• [Work item] Please reproduce the entries in full. Keep every character the same.

Data records Block Start

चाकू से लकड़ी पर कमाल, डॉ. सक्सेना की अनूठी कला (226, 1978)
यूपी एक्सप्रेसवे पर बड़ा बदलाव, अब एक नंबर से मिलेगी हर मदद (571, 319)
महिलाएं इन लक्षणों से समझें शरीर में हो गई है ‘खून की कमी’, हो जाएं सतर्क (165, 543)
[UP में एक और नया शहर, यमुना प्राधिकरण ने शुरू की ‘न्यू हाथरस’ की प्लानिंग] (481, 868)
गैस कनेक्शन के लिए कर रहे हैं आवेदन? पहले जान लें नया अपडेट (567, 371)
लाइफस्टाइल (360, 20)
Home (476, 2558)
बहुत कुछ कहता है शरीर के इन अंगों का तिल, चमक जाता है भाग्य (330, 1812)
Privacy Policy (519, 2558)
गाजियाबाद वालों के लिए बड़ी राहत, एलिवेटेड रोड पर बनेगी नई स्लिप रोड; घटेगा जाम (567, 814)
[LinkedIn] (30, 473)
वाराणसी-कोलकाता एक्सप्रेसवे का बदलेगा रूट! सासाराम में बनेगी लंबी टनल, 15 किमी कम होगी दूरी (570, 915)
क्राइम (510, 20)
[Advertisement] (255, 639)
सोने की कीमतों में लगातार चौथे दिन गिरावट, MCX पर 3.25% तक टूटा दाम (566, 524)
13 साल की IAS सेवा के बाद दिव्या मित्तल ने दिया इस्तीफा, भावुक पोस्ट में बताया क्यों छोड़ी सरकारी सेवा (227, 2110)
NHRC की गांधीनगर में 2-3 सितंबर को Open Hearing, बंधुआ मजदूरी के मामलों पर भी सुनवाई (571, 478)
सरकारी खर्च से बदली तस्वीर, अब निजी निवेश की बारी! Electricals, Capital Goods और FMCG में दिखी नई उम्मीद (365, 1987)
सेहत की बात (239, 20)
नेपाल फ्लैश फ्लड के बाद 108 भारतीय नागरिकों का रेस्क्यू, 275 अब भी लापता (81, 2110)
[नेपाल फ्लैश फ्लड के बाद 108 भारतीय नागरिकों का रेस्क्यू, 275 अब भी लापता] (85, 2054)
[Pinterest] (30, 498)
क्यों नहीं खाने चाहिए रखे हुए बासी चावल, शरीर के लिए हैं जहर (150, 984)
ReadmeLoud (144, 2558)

Data records Block End

• [Written answer]
चाकू से लकड़ी पर कमाल, डॉ. सक्सेना की अनूठी कला (226, 1978)
यूपी एक्सप्रेसवे पर बड़ा बदलाव, अब एक नंबर से मिलेगी हर मदद (571, 319)
महिलाएं इन लक्षणों से समझें शरीर में हो गई है ‘खून की कमी’, हो जाएं सतर्क (165, 543)
[UP में एक और नया शहर, यमुना प्राधिकरण ने शुरू की ‘न्यू हाथरस’ की प्लानिंग] (481, 868)
गैस कनेक्शन के लिए कर रहे हैं आवेदन? पहले जान लें नया अपडेट (567, 371)
लाइफस्टाइल (360, 20)
Home (476, 2558)
बहुत कुछ कहता है शरीर के इन अंगों का तिल, चमक जाता है भाग्य (330, 1812)
Privacy Policy (519, 2558)
गाजियाबाद वालों के लिए बड़ी राहत, एलिवेटेड रोड पर बनेगी नई स्लिप रोड; घटेगा जाम (567, 814)
[LinkedIn] (30, 473)
वाराणसी-कोलकाता एक्सप्रेसवे का बदलेगा रूट! सासाराम में बनेगी लंबी टनल, 15 किमी कम होगी दूरी (570, 915)
क्राइम (510, 20)
[Advertisement] (255, 639)
सोने की कीमतों में लगातार चौथे दिन गिरावट, MCX पर 3.25% तक टूटा दाम (566, 524)
13 साल की IAS सेवा के बाद दिव्या मित्तल ने दिया इस्तीफा, भावुक पोस्ट में बताया क्यों छोड़ी सरकारी सेवा (227, 2110)
NHRC की गांधीनगर में 2-3 सितंबर को Open Hearing, बंधुआ मजदूरी के मामलों पर भी सुनवाई (571, 478)
सरकारी खर्च से बदली तस्वीर, अब निजी निवेश की बारी! Electricals, Capital Goods और FMCG में दिखी नई उम्मीद (365, 1987)
सेहत की बात (239, 20)
नेपाल फ्लैश फ्लड के बाद 108 भारतीय नागरिकों का रेस्क्यू, 275 अब भी लापता (81, 2110)
[नेपाल फ्लैश फ्लड के बाद 108 भारतीय नागरिकों का रेस्क्यू, 275 अब भी लापता] (85, 2054)
[Pinterest] (30, 498)
क्यों नहीं खाने चाहिए रखे हुए बासी चावल, शरीर के लिए हैं जहर (150, 984)
ReadmeLoud (144, 2558)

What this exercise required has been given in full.